The benchmark evaluated state-of-the-art MLLMs, including domain-adapted models like GeoChat and RS-LLaVA. Results revealed a significant performance gap between humans (91.7% accuracy) and MLLMs, with GPT-4 achieving the highest accuracy (45.3%). The lower performance of domain-adapted models highlights the limitations of simply fine-tuning existing architectures on RS data. The analysis revealed specific visual patterns in RS imagery that challenge CLIP-based models, including object counting, object detection, geometric relationships, orientation, color recognition, and size comparisons.

Conclusion: A Multifaceted Look at Multimodal Models

This newsletter has showcased the exciting progress and persistent challenges in the field of multimodal image and text foundation models.
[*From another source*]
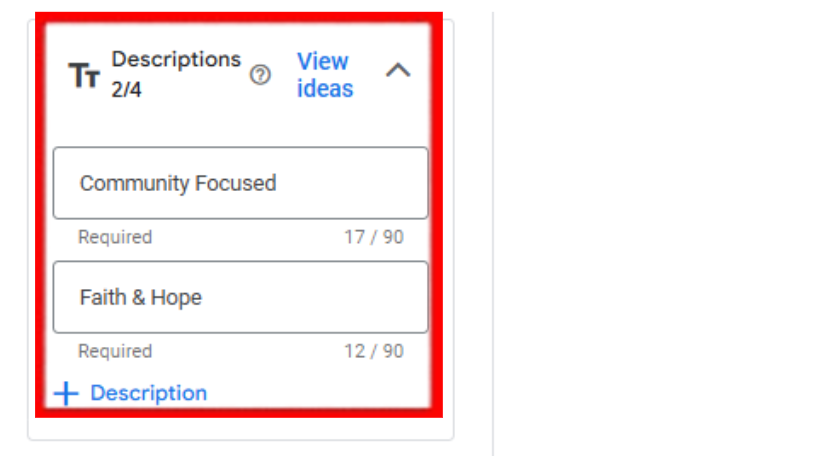Click the blue plus icon
Screen dimensions: 835x456
tap(66, 394)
From innovative memory systems for 3D scene understanding to the application of reinforcement learning for fine-grained control in medical image generation, the research covered here highlights the diverse approaches being explored to enhance the capabilities of these models. The limitations of current MLLMs in specialized domains like handwritten text recognition and remote sensing underscore the need for continued research into domain adaptation and the development of more robust architectures. The innovative solutions presented, such as M3's principal scene components and Gaussian Memory Attention, and RL4Med-DDPO's use of reinforcement learning, offer promising directions for future development. As the field continues to evolve, we can anticipate even more powerful and versatile multimodal models capable of tackling increasingly complex tasks across a wide range of applications.